(Stored records)
■ ■ ■

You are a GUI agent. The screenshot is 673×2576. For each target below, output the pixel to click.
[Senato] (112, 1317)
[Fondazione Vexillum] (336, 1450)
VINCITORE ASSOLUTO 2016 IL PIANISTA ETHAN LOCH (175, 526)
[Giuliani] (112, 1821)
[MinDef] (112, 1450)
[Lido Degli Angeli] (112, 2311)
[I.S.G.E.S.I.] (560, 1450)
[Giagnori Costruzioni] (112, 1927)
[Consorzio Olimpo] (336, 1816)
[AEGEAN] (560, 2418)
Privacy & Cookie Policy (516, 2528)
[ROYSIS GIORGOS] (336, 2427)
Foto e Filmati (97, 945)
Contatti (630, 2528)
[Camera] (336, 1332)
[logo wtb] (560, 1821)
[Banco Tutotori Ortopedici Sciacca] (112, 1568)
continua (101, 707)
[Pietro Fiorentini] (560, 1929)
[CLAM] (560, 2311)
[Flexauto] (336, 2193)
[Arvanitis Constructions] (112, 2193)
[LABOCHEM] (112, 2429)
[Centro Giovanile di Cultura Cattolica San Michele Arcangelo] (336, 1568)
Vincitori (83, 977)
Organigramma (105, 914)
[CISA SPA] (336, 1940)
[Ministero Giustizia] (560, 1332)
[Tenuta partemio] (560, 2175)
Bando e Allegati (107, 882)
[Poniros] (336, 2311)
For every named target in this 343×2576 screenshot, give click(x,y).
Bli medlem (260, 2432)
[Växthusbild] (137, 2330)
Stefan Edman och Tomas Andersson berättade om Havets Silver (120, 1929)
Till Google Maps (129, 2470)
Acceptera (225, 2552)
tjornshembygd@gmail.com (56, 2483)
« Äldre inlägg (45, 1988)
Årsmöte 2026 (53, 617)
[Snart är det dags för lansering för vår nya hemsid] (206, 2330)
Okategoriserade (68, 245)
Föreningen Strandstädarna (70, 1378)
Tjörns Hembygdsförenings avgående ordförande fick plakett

■ ■ ■

#### To do:
Reproduce the entries above exactly, but only the lines between the line holding "[I.S.G.E.S.I.] (560, 1450)" and the line holding "[Flexauto] (336, 2193)", inclusive.

#### Response box:
[I.S.G.E.S.I.] (560, 1450)
[Giagnori Costruzioni] (112, 1927)
[Consorzio Olimpo] (336, 1816)
[AEGEAN] (560, 2418)
Privacy & Cookie Policy (516, 2528)
[ROYSIS GIORGOS] (336, 2427)
Foto e Filmati (97, 945)
Contatti (630, 2528)
[Camera] (336, 1332)
[logo wtb] (560, 1821)
[Banco Tutotori Ortopedici Sciacca] (112, 1568)
continua (101, 707)
[Pietro Fiorentini] (560, 1929)
[CLAM] (560, 2311)
[Flexauto] (336, 2193)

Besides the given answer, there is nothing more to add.